Pantry organisation can seem like a huge task, but it’s worth the effort. You’ll be pleasantly surprised how much space you actually have when you don’t have to deal with a chaotic pile of food.
For this area, clear plastic boxes and jars are very helpful. These allow you to see the contents at a glance, meaning you’ll no longer have to spend time searching for what you need. It’s also beneficial to label the containers. You can write directly on them using a waterproof marker or use sticker labels. sensor kitchen bin
It’s advisable to place items used daily at eye level. Less frequently used items, like baking ingredients, can be stored on higher shelves. Heavy items, such as drinks, belong on the lower shelves.
- Step: Organising the Spice Rack If you love cooking, you probably have an impressive collection of spices. Unfortunately, without the right storage solution, these can easily create chaos.
For a tidier kitchen, it’s crucial to find a system for the spices. As mentioned before, you can use tiered drawer organisers or a spice rack. These solutions allow you to see all the spices at a glance.
The primary consideration for organising spices is that they’re within easy reach when cooking. So, they should be stored near the stove. It’s also important that the labels are visible. If you have to search for a long time, the joy of cooking is quickly lost.

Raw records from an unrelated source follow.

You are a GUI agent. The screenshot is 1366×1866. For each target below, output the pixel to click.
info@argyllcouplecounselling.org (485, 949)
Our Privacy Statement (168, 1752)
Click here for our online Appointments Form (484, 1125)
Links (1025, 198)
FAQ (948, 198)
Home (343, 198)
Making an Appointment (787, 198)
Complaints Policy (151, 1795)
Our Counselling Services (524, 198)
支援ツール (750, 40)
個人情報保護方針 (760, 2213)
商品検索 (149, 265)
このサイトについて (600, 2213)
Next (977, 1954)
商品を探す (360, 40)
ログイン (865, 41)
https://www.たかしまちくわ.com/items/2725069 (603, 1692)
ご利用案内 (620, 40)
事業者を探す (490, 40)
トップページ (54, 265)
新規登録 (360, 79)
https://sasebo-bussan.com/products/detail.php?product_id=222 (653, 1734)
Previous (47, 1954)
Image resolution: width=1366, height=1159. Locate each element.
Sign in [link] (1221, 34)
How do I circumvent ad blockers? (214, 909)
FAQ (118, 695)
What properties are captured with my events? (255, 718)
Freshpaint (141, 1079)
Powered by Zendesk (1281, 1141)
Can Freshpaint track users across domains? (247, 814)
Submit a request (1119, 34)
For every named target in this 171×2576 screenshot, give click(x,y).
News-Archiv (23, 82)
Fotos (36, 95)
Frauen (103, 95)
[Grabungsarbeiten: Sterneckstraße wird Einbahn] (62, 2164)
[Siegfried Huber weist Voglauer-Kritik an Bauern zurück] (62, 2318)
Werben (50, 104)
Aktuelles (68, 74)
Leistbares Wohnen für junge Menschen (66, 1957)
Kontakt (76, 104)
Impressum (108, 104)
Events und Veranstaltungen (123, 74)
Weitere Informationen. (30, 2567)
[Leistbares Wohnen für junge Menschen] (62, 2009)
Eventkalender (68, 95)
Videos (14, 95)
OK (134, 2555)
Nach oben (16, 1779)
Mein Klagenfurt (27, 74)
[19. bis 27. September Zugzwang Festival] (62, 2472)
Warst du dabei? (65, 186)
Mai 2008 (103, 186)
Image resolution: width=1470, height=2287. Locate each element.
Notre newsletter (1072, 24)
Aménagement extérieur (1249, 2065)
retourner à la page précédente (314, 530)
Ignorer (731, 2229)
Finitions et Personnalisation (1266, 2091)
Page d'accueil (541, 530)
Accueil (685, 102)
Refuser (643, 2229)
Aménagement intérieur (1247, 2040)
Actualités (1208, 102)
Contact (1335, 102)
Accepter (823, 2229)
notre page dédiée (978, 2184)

- Step: Organising Oils and Bottles Bottles of oil, vinegar, and sauces usually clutter up the countertop. However, they don’t have to take up valuable work space. They can be neatly stored in a cabinet near the stove or sink. If you have deep cabinets, pull-out organisers are an excellent solution. They provide a clear overview and easy access to the bottles. Another option is a lazy Susan, which can be especially useful in corner cabinets.
- Step: Organising the Corner Cabinet The corner cabinet is often the most challenging part of kitchen organisation. Due to its shape, it’s difficult to get a good overview of the contents. However, there are practical solutions for this problem.
If you have a classic corner cabinet, a lazy Susan is a perfect choice. It allows you to turn the shelves and easily reach everything. For a modern kitchen with a magic corner, the solution is already built-in. With these systems, the contents of the cabinet can be pulled out, providing an excellent overview and easy access.
- Step: Organising Open Spaces The final step is organising open spaces, like the countertop or open shelves. These areas are often cluttered because it’s so easy to just set something down there. However, they should be as empty as possible. Not only does this look better, but it also provides more workspace.
Therefore, everything that doesn’t absolutely have to be within reach should find a home in a cabinet or drawer. For items that need to stay on the countertop, use beautiful baskets or other containers to group them. This immediately creates a tidier impression.
With these eight steps, your kitchen will not only be neat, but it will also stay that way. All it takes is a good system. Once everything has a designated place, tidiness is easy to maintain. You just have to put things back where they belong. And when everyone in the household knows the system, they can all help keep the kitchen tidy.